== Exercise prompt ==
Write out every line of the material below word for word, leaving out the pictures.
**** Data extract
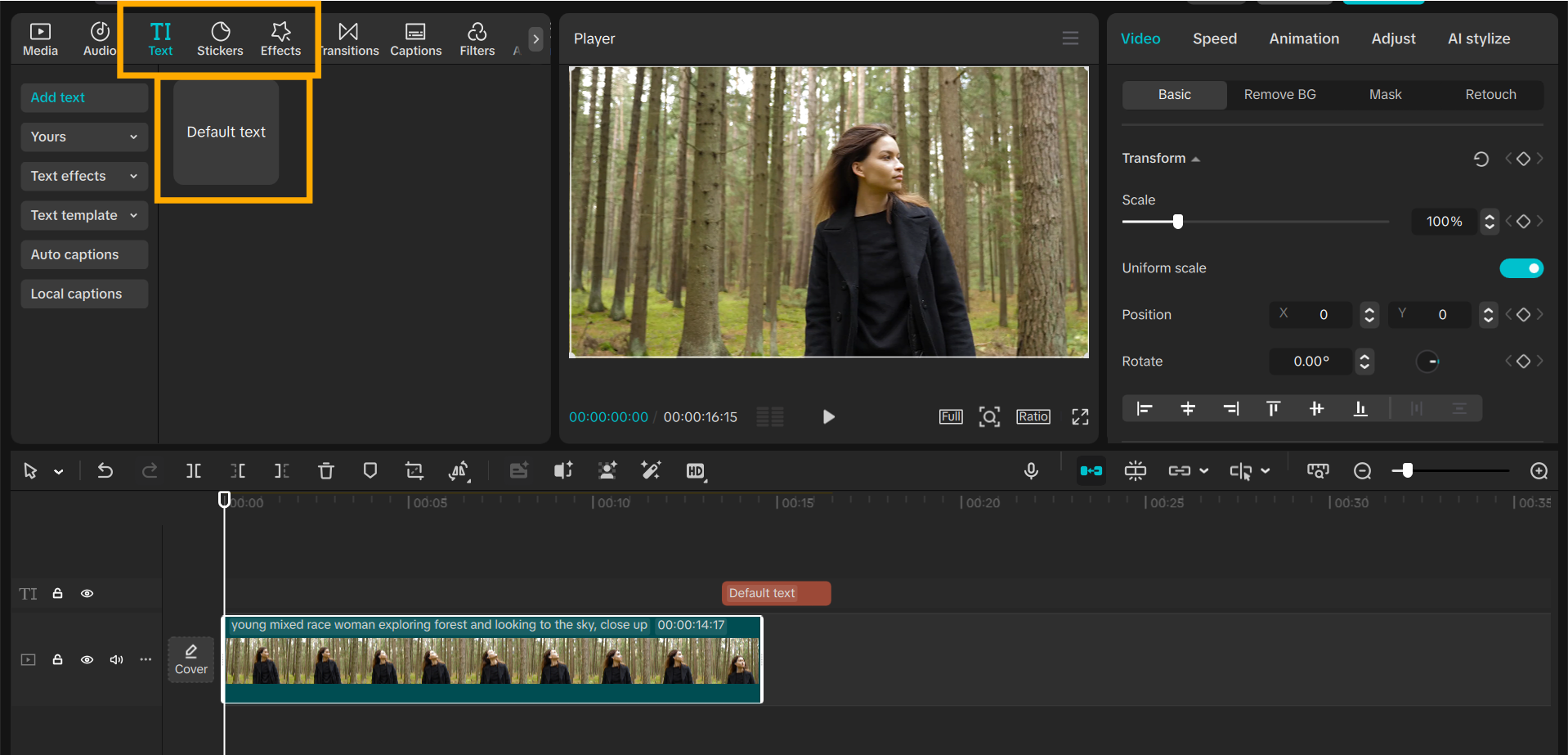Click the Delete trash icon
Viewport: 1568px width, 755px height.
coord(326,470)
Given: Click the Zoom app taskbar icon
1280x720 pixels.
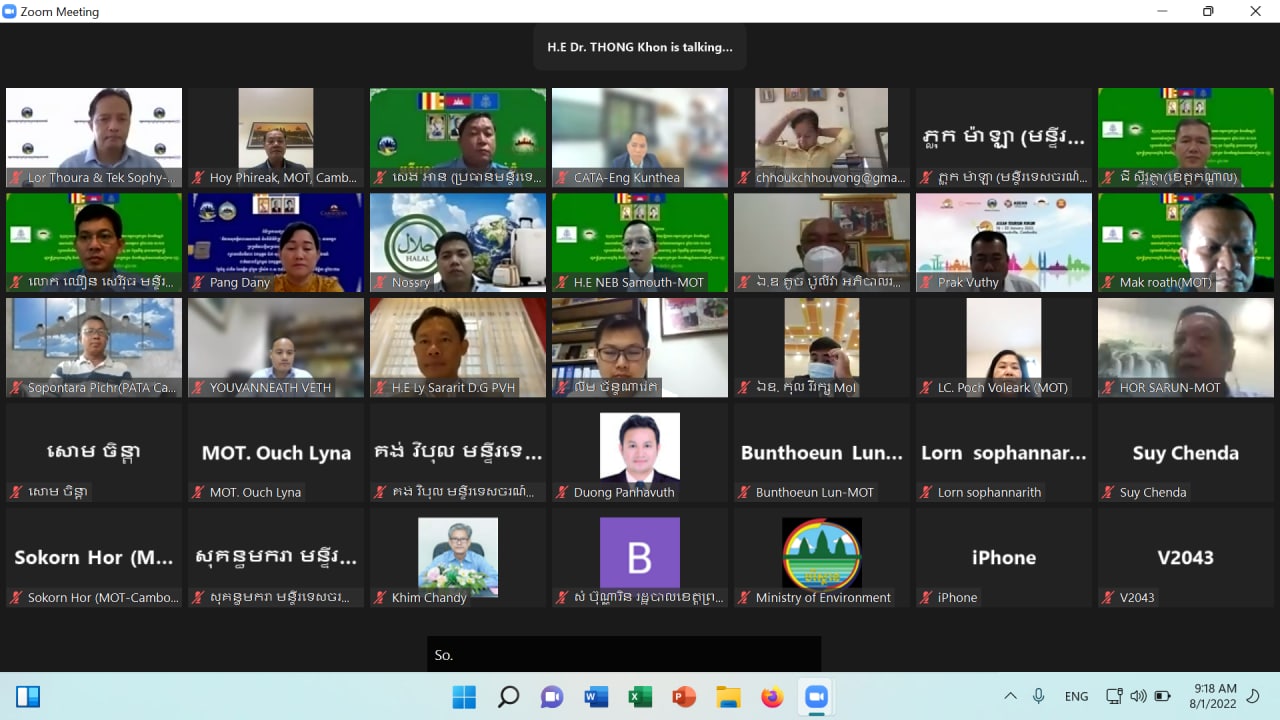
********
== Answer to this problem ==
Click the Delete trash icon
Viewport: 1568px width, 755px height.
coord(326,470)
Given: Click the Zoom app taskbar icon
1280x720 pixels.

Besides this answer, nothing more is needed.